En somme, la Commission a conclu que votre risque n'était pas acceptable dans la communauté sur la base de plusieurs facteurs pertinents, y compris vos nombreuses tentatives d'élargissement qui se sont toutes soldées par des échecs; vos rechutes constantes dans la consommation de substances intoxicantes; votre manque total de respect de vos conditions; votre incapacité à accepter les contraintes; votre impulsivité et vos nombreuses libertés illégales; vos récidives en liberté illégale; votre manque de crédibilité; votre manque d'introspection et de remise en question de votre criminalité; votre incapacité de demander l'aide requise de vos ressources et intervenants; et le fait que vous n'avez suivi aucun programme depuis votre dernière incarcération en janvier 2002. Comme la Commission vous a bien dit à la fin de l'audience, vous n'avez pas démontré de progrès ni de changements significatifs.

QUESTIONS EN LITIGE

[10]       Est-ce-que la CNLC et la Section d'appel ont erré en droit en n'analysant pas correctement le risque que le demandeur représentait au moment de sa demande de libération conditionnelle ?

[11]            Est-ce-que la CNLC a rendu une décision qui constitue un traitement cruel et inusité au sens de l'article 12 de la Charte canadienne des droits et libertés ?


PRÉTENTIONS DU DEMANDEUR

[12]       Le demandeur prétend que la CNLC n'a pas tenu compte de toute l'information pertinente et disponible.
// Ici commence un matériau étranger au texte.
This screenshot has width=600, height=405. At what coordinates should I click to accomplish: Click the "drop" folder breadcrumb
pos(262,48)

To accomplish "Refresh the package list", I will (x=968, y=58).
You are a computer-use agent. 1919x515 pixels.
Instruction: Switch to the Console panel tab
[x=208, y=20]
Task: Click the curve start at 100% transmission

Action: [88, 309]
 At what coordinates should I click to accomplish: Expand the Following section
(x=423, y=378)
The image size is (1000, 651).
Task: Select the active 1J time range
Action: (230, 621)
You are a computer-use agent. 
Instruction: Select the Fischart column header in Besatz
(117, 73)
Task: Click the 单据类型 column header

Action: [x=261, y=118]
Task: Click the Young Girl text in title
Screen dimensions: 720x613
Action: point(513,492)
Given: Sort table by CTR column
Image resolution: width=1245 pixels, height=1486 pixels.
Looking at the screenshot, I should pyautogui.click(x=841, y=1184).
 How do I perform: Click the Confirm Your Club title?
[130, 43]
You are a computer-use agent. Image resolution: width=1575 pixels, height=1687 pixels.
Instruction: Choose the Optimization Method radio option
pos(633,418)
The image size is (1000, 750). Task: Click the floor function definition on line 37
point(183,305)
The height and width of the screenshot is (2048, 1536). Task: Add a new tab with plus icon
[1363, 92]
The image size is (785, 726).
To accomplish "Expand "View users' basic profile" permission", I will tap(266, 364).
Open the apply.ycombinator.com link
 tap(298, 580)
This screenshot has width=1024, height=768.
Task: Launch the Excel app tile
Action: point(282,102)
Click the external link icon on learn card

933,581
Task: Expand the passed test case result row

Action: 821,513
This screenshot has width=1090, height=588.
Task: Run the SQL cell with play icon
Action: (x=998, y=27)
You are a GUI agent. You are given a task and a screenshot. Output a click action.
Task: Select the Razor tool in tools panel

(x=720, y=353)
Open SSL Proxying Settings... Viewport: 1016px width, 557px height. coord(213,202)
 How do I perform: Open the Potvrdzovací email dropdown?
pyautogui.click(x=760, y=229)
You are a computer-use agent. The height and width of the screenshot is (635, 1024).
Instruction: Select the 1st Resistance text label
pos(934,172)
Il soutient qu'il appert de la décision que la majeure partie des évaluations favorables au demandeur n'ont pas été prises en considération.

[13]            La CNLC n'a pas tenu compte du faible degré de danger que représente le retour en société du demandeur, et n'a pas tenu compte non plus de son devoir législatif de prendre la décision la moins restrictive possible.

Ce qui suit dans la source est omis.